Ao Brasil Post, o presidente da Fenapef cobrou atitudes por parte do diretor-geral da PF, Leandro Daiello Coimbra, e do ministro da Justiça, José Eduardo Cardozo. Na visão dele, ambos possuem poderes para “apaziguar o ambiente interno” entre agentes e delegados, o que por si só já traria benefícios às operações e à saúde dos policiais federais. Outra medida benéfica seria o cumprimento de uma portaria interministerial, formalizada por Cardozo, para contratação de mais médicos para a PF e adoção de políticas de prevenção ao suicídio.

“Temos hoje muitos colegas estudando feito loucos porque não aguentam mais ficar na PF. Todos dizem ‘se ficar aqui, vou me matar’, é um absurdo ter de ouvir isso com frequência, tendo depois de convencê-lo a buscar ajuda e tratamento.
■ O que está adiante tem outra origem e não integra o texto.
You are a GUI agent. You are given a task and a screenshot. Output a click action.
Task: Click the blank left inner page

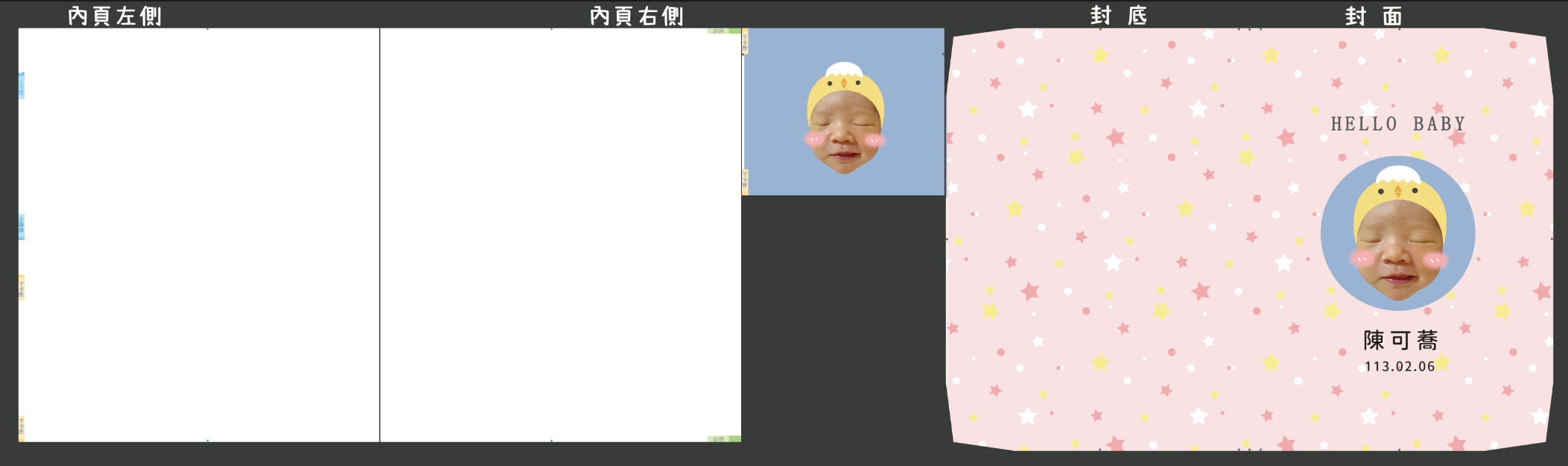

Não é algo fácil de conseguir”, concluiu Leal.

Para o presidente da CDH na Câmara, deputado federal Paulo Pimenta (PT-RS), é preciso “buscar soluções para equacionar esse quadro extremamente preocupante”, sob pena de novos casos de agentes suicidas. “O bem-estar dos policiais federais e de outros agentes de segurança pública é do maior interesse para os direitos humanos, pois se a vida se torna insuportável para essas pessoas, elas não terão condições de prestar o serviço que toda a sociedade espera delas”, comentou.

… enquanto ‘silêncio’ impera na direção da PF e no MJ

A reportagem do Brasil Post procurou durante a última semana a direção da Polícia Federal e o Ministério da Justiça, para comentarem os dados de suicídio e as alegações de representantes dos agentes. Via assessoria de imprensa, por telefone, o MJ informou que “a prestação de informações caberia à direção da PF”, não cabendo ao ministério tecer comentários sobre o assunto.

Já a assessoria de imprensa da PF pediu que os questionamentos fossem enviados por e-mail, prometendo dar um retorno. Todavia, isso não ocorreu até a publicação desta matéria.

Para Guido Palomba, um cenário como o da PF, com alto número de suicídios, pede atitude e ação. “É preciso levar a sério as queixas de depressão, sobretudo aquelas sem motivação aparente. É preciso também deixar claro que isso não é fraqueza, mas sim uma situação que necessidade de cuidados. Combate à depressão passa por combate ao estresse, muitas vezes com medidas simples, como se exercitar, dormir bem e evitar excessos”, avaliou.

A análise do psiquiatra forense encontra lastro também na pesquisa da delegada federal Tatiane da Costa Almeida. Para ela, a PF precisa considerar “os anseios dos seus futuros quadros, os quais podem tornar-se decepcionados ao encararem a realidade da burocracia que também faz parte do mundo da polícia”. Além disso, é preciso investir em condições de trabalho e aumentar a vigilância quanto à saúde mental dentro da corporação.

“Destaque-se a necessidade de rediscutir as habilidades desejáveis para os quadros da Polícia Federal. Se os perfis profissiográficos privilegiam dimensões como agressividade e controle emocional numa profissão sujeita a fragilidades como solidão, problemas pessoais e constrição cognitiva, é de se indagar se a polícia é lugar ideal para os que se enquadram nesse perfil”, completa a pesquisa.

Difícil crer que os 600 novos agentes do mais recente concurso da PF – que possuem formação de 20 semanas, com 43 disciplinas e uma carga horário de 800 horas/aula – tenham acesso a todo esse cuidado sugerido por especialistas e por quem vive a realidade atual. Pelo menos enquanto durar o silêncio dos que poderiam modificar o cenário suicida e militarizado na corporação.